In my younger days I use to be 10 foot tall and bullet proof, now I'm only 6' 1" and drink 100 proof 
I get on stilts without sitting but I really struggle to pickup dropped tools once I'm on them, to pick up small tools I use a telescopic magnet with a spike adapted on the other end to pickup a dropped sanding sponge...Ok, so I'm getting lazy in my old age.


----------



## Tim0282 (Jan 8, 2008)

More creative than lazy. :thumbup:


----------



## Orygun (Aug 15, 2010)

If necessity is the mother of invention, laziness is probably the father


----------



## Tim0282 (Jan 8, 2008)

Probably so.


----------



## tricounty dwall (Apr 29, 2010)

5'11 and used to jusmp right up on stilts. Ive got a mini baker i push my mud around from room to room and i just sit on it now and strap up. and also the little baker is awesome for setting ur pump and mud on to box out


----------



## SaskMud (Jun 9, 2010)

So I AM the shortest drywaller! lol


----------



## grid ninja (Mar 21, 2010)

biggest balls of them all


----------



## Checkers (Jun 25, 2010)

Nope, I know a guy who is more in the height range of my wife, about 5'1"ish.


----------



## tricounty dwall (Apr 29, 2010)

about 5 years ago i had some subs hanging a house, 9ft ceilings so i had 54s in there, and i saw a board floating across the room. All i saw was feet lol.
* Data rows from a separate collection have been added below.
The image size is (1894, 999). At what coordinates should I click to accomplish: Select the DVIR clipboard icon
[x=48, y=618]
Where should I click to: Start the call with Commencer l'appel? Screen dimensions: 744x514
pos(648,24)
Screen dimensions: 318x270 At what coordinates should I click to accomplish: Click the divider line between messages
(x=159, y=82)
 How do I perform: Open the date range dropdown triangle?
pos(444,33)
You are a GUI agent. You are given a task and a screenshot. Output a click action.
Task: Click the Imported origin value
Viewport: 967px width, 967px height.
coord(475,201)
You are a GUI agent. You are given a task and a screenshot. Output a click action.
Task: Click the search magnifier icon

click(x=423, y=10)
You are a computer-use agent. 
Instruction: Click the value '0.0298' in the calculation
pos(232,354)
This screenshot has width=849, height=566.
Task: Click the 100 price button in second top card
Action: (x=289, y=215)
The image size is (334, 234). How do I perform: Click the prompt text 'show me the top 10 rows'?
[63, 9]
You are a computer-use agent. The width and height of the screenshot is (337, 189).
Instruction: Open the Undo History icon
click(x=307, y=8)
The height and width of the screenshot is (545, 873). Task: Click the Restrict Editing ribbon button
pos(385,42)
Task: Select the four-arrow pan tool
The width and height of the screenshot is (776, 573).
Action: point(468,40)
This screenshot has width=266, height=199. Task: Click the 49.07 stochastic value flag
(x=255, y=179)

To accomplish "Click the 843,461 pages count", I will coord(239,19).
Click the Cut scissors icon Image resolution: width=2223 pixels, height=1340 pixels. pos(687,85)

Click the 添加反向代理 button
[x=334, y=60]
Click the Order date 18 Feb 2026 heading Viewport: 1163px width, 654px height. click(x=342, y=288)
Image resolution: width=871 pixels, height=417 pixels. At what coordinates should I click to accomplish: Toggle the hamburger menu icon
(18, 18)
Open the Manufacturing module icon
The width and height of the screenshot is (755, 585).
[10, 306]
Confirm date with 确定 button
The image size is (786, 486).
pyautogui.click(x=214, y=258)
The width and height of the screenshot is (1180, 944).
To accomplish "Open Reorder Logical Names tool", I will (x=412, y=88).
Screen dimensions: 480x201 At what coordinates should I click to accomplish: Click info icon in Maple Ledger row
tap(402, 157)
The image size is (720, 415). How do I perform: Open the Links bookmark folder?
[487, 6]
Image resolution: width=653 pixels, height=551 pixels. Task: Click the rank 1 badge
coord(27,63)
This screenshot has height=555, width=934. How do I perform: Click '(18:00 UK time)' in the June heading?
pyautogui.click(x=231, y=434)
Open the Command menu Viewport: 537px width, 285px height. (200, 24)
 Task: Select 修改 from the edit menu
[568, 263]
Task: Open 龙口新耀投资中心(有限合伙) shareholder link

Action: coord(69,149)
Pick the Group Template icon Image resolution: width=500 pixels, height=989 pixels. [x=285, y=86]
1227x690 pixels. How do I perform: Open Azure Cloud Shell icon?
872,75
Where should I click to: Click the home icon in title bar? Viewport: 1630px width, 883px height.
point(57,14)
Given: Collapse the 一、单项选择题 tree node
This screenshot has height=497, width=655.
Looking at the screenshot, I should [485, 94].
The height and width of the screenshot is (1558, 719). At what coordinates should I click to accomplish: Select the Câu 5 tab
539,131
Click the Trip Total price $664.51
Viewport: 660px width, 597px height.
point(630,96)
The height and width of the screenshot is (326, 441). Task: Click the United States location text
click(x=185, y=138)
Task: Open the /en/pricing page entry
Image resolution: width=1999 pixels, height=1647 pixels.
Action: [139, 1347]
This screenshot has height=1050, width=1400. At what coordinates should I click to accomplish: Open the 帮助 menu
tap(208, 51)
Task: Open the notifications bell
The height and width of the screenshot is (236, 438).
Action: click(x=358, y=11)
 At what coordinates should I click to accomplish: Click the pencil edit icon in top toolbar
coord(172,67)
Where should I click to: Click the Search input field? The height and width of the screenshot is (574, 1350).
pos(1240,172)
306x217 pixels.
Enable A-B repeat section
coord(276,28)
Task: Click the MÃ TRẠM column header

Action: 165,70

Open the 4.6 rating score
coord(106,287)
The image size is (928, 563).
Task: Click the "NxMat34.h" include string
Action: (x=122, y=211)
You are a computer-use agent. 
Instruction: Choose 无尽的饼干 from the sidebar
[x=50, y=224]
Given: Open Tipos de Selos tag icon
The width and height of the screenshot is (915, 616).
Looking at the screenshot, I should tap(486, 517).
He wasnt even 5 ft.


----------



## McDusty (Oct 12, 2009)

5'10", standing straight up on my stilts on 8' ceiling my hair just touches the ceiling.


----------



## SaskMud (Jun 9, 2010)

Checkers said:


> Nope, I know a guy who is more in the height range of my wife, about 5'1"ish.



he must not even be able to use a bazooka on the ceiling inside corners...?


----------



## proficient Mudder (Aug 28, 2010)

I am 6ft but my back is starting to feel the yrs of this kind of work so i have a hard time to stand up straighter than about 5'8",lol.
I also get on my stilts while standing up, but nowadays find it easier to cheer on the newer recruits for all the fun of walking tall,lol.

Bill


----------